YOUR INSTRUCTIONS:
Range to output from the entries below: the line containing "The width and" through the line containing "You are a computer-use agent. Screen". Set it down exactly, ends included, nothing else.

++++++++++++++++++++

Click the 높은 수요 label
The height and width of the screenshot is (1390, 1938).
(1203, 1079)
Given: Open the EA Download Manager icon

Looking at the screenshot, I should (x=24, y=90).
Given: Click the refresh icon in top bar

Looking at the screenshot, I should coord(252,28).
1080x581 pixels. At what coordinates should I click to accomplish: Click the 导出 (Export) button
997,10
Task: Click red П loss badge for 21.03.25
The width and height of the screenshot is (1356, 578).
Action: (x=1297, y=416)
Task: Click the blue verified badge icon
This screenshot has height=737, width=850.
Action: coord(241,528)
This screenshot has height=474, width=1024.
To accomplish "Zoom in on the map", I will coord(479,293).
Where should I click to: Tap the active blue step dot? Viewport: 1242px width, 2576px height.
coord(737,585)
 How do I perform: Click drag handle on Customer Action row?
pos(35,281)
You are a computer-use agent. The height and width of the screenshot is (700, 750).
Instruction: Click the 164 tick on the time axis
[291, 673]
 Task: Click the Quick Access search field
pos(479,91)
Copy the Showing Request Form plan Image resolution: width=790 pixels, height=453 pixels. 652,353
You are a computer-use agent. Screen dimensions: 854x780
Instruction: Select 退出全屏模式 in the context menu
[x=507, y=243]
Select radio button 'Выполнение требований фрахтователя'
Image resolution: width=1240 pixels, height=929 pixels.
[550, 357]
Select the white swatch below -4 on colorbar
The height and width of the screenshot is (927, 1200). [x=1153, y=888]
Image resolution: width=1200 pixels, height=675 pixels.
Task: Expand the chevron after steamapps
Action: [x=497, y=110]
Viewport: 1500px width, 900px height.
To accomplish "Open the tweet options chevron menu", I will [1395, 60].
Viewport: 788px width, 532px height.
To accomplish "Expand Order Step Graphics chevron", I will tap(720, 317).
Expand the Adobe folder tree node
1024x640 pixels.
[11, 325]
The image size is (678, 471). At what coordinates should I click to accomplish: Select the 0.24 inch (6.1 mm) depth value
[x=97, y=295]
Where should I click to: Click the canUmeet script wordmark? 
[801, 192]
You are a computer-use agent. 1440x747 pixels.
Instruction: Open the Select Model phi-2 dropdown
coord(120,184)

++++++++++++++++++++

YOUR RESPONSE:
The width and height of the screenshot is (1356, 578).
Action: (x=1297, y=416)
Task: Click the blue verified badge icon
This screenshot has height=737, width=850.
Action: coord(241,528)
This screenshot has height=474, width=1024.
To accomplish "Zoom in on the map", I will coord(479,293).
Where should I click to: Tap the active blue step dot? Viewport: 1242px width, 2576px height.
coord(737,585)
 How do I perform: Click drag handle on Customer Action row?
pos(35,281)
You are a computer-use agent. The height and width of the screenshot is (700, 750).
Instruction: Click the 164 tick on the time axis
[291, 673]
 Task: Click the Quick Access search field
pos(479,91)
Copy the Showing Request Form plan Image resolution: width=790 pixels, height=453 pixels. 652,353
You are a computer-use agent. Screen dimensions: 854x780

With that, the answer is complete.